Review: Wendell Berry, The Art of Loading Brush: New Agrarian Writings (Counterpoint Press. Pp. 192. $26)
Review by Cole Hartin
Reading Wendell Berry always feels like that first splash of cool water in front of the bathroom sink each morning. It’s sobering, refreshing, and alerts us to the world around us. In a world obsessed with technology and progress, and in a Church obsessed with relevance and growth, Wendell Berry takes the reader back to more essential ingredients in life: the food we must eat, the people who raise it, and the land on which it all takes place. Berry’s vision is deeply theological; his work is always colored by the reality of God and our role as human creatures, even if this fundamental truth hovers mostly in the background.
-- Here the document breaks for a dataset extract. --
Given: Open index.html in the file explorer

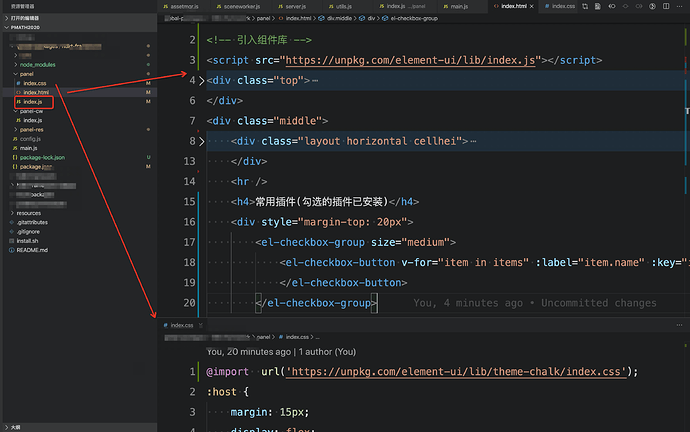Looking at the screenshot, I should [36, 92].
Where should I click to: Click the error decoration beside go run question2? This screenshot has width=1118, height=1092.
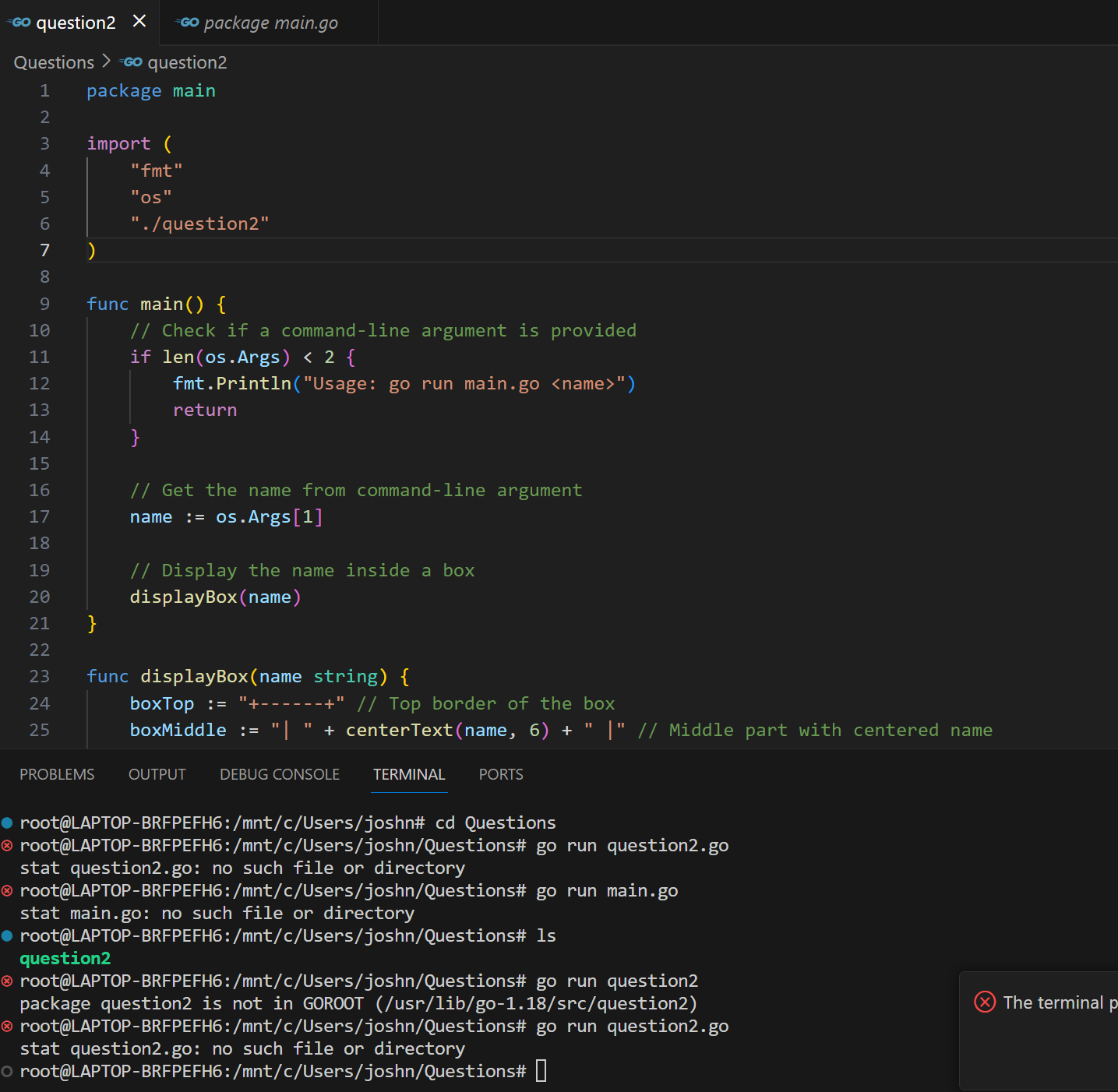click(7, 981)
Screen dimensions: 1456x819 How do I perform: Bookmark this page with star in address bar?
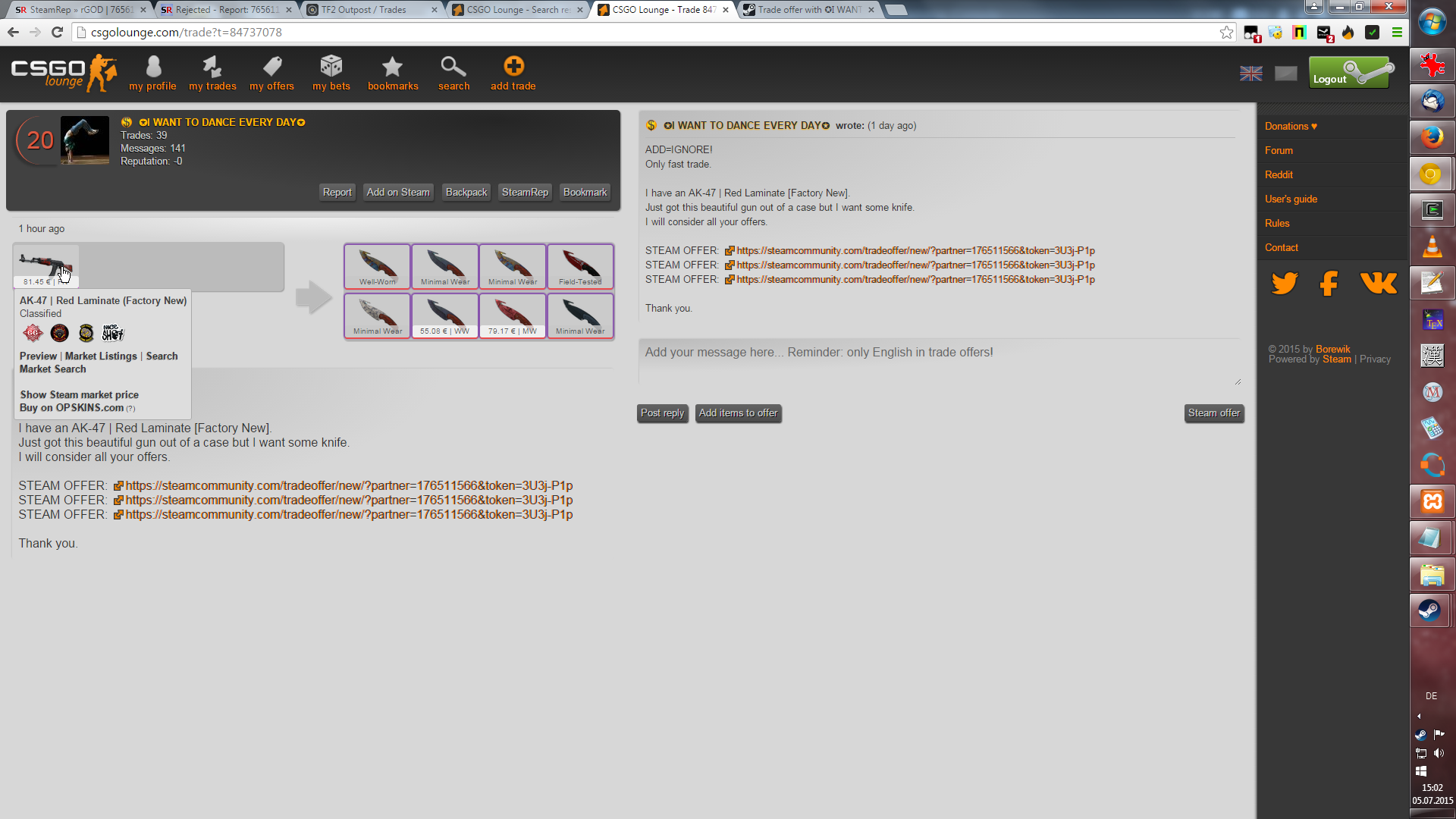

The Art of Loading Brush, Berry’s most recent contribution to an agrarian way of seeing the world, spans across several genres, beginning with philosophical essays, moving to fiction, and ending with a poem.
One of the themes that resounds throughout the bookis Berry’s continued insistence on treating the local before the global, and the immediate present over the abstract future. For readers familiar with Stanley Hauerwas’s ethics, Berry’s work offers a complementary vision of the world of food and farming that — though not as theologically rich — is deeply humane.
The first essay in Berry’s work is reflection on what it might mean to live within limits regarding farming, a vocation that at its core is not an industry, but rather an art requiring deep knowledge and affection for this field and that river. This essay deals with the specifics of governmental regulation and community farming initiatives, all with a consciousness regarding the age of Donald Trump, in which both the major vying political parties are deaf to rural farmers of all stripes.
Written with an impressive depth of philosophical sophistication, the second essay, a “letter to a scientific friend,” is a kind of plea for challenging the now orthodox belief in the comprehensive and salvific character of science. Berry quickly moves abstract discussion to his farm as he tackles such questions as climate change, making the ever-pertinent point that however much we may be facing environmental degradation on a global scale, there are truly no global problems or solutions. Rather, we face decisions at home where we live, and the only solution to climate change or any other problem is to begin making better choices on a local scale, here and now.
The last and most substantial essay in this section is an exploration of agrarianism and the treatment of Nature in the poetic tradition; Berry spends a significant amount of time with Alan of Lille, but weaves Homer, Virgil, Milton, Spenser, and Wordsworth into the conversation to present a more agrarian understanding of Nature that he argues has existed intermittently in the Western literary tradition.
The fiction section of the text begins on a somewhat disappointing note; the first piece is simply a thinly veiled description of Berry’s acquaintance with his literary friends (who retain their names) under the guise of Andy Catlett. There is little to delight here. In the few brief pieces that follow, Berry’s old tales of Andy Catlett are revived with descriptions of him as an old man, reflecting on his life and losses; these works are little jewels, but sadly make up so little of this volume.
The last section is really one long “sabbath poem,” for those familiar with Berry’s other poetic publications. These verses are all written on Berry’s weekly sabbaths throughout the year, this one sourced from 2016. In this continuous piece, Berry weaves interior reflections into free-verse depictions of life in Port William.
The Art of Loading Brush will mostly appeal to those who are already admirers of Berry’s work. It does not have the narrative force of his many longer novels on life in Port William, nor the focused clarity of most of his collected essays. It is not classic Berry. It’s a collection of literary gleanings that can’t stand on their own, but together add further depth to this man’s already impressive corpus. They leave the reader with the healthy nostalgia (or is it longing for the world to come?) that permeates so much of Berry’s work, now taking on further importance as the words of a prophet nearing the end of his life.